▶ **Materials provided**:
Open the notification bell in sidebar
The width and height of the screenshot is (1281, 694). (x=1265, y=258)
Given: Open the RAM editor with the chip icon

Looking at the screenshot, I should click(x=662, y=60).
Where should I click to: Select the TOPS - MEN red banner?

--

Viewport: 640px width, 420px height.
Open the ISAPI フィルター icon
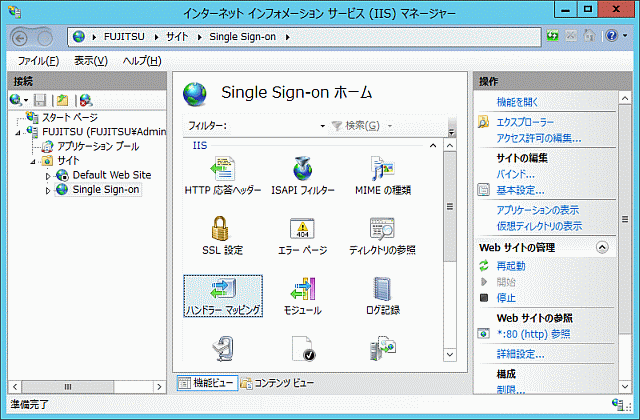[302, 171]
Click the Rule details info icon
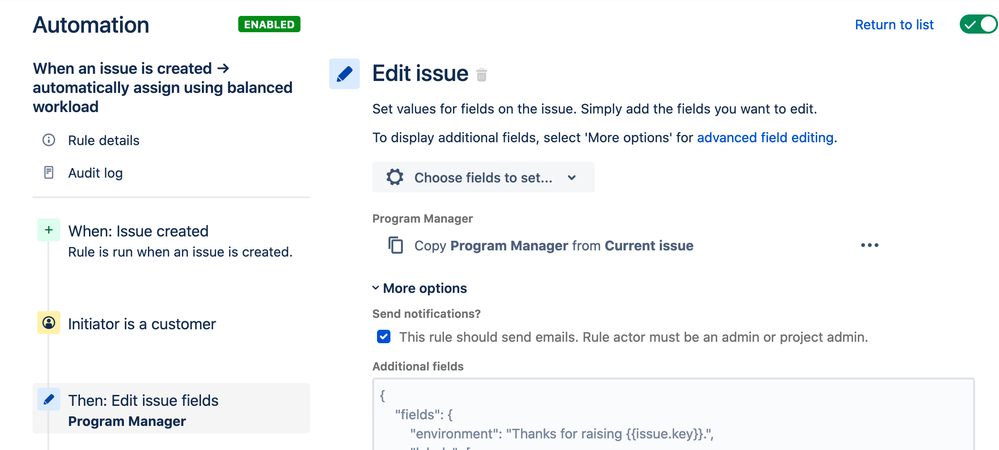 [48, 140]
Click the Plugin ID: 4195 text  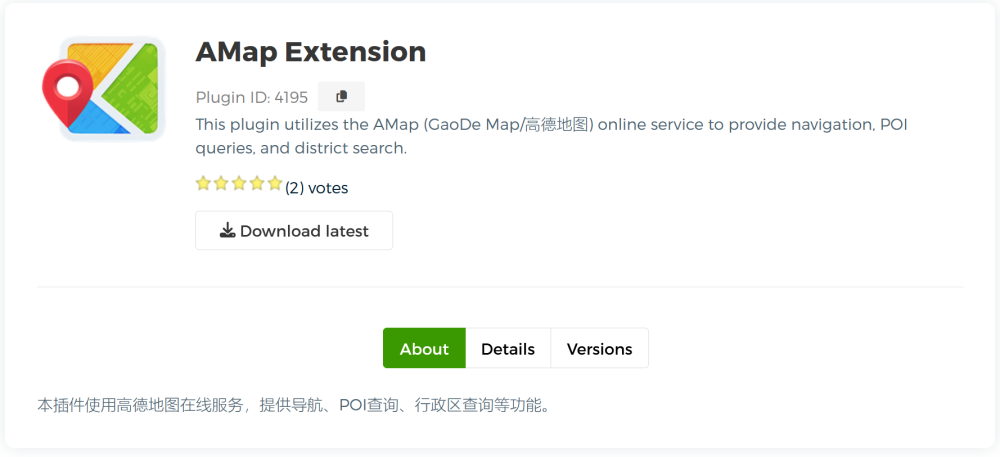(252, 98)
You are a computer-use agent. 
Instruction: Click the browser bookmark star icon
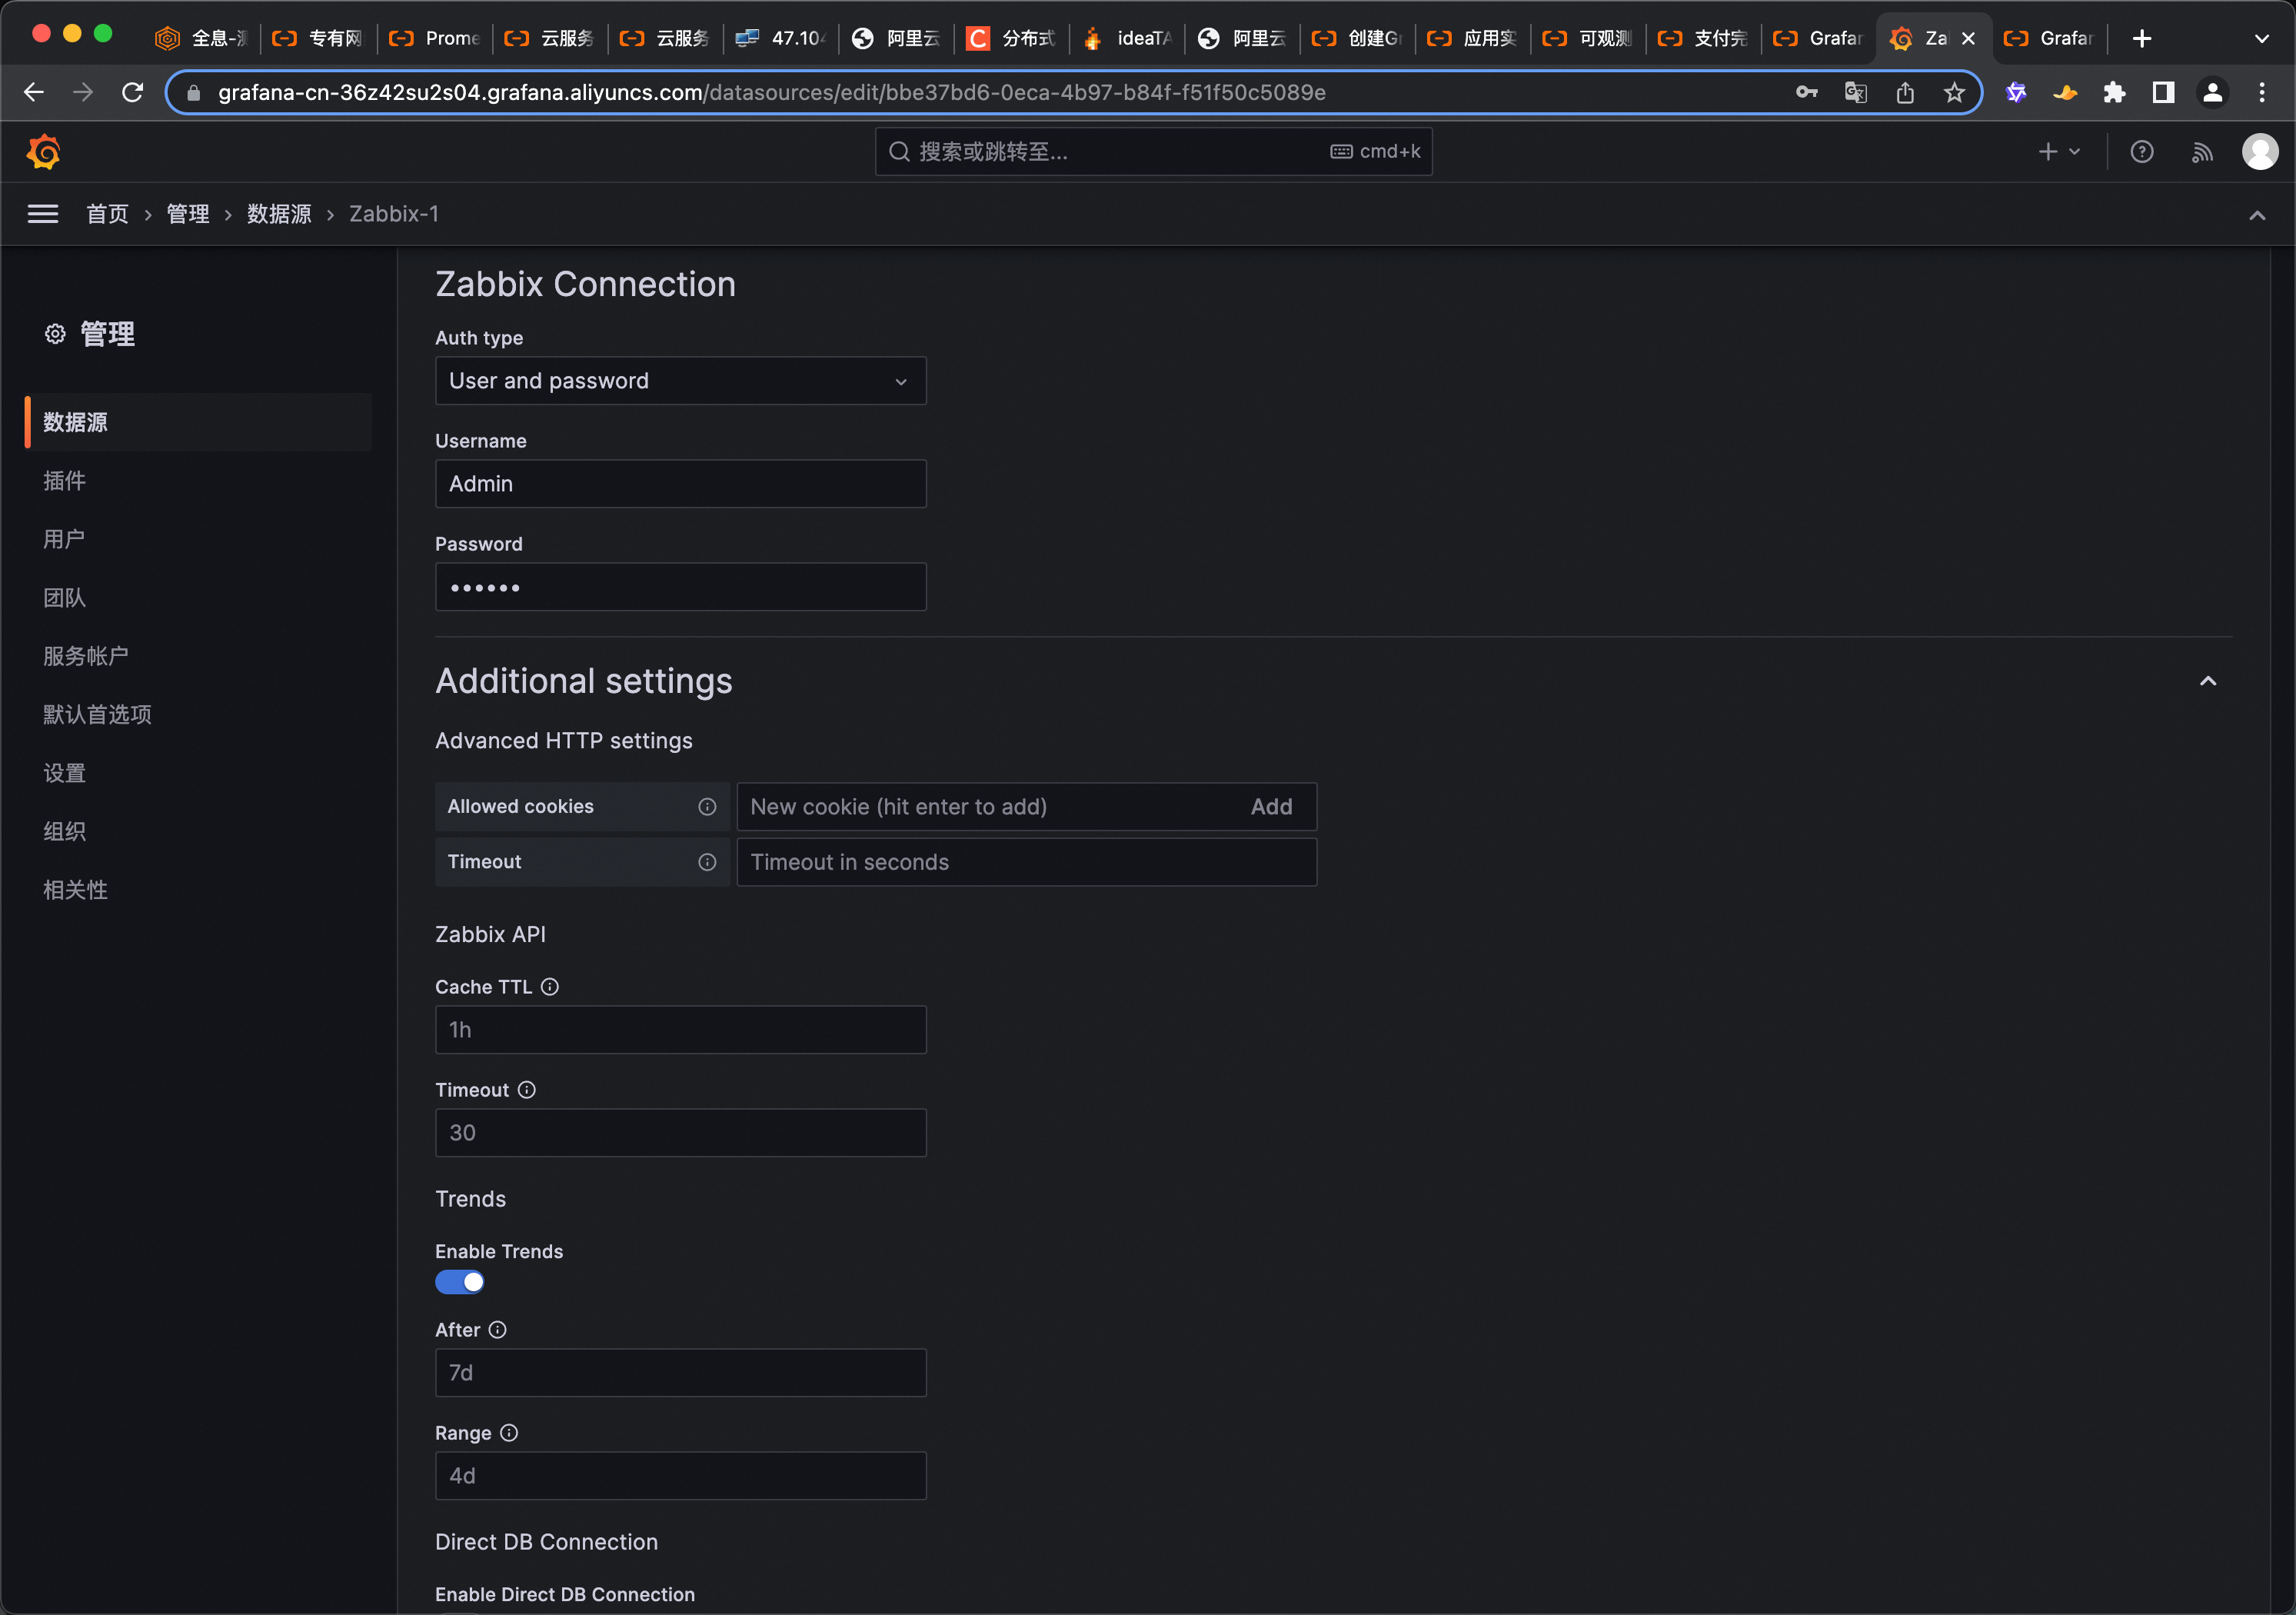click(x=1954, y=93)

▶ **Work instructions**: Copy out the items word for word, starting at the line containing "Open the notification bell in sidebar" and ending at the line containing "Where should I", with both of those lines included.

▶ **The answer**:
Open the notification bell in sidebar
The width and height of the screenshot is (1281, 694). (x=1265, y=258)
Given: Open the RAM editor with the chip icon

Looking at the screenshot, I should click(x=662, y=60).
Where should I click to: Select the TOPS - MEN red banner?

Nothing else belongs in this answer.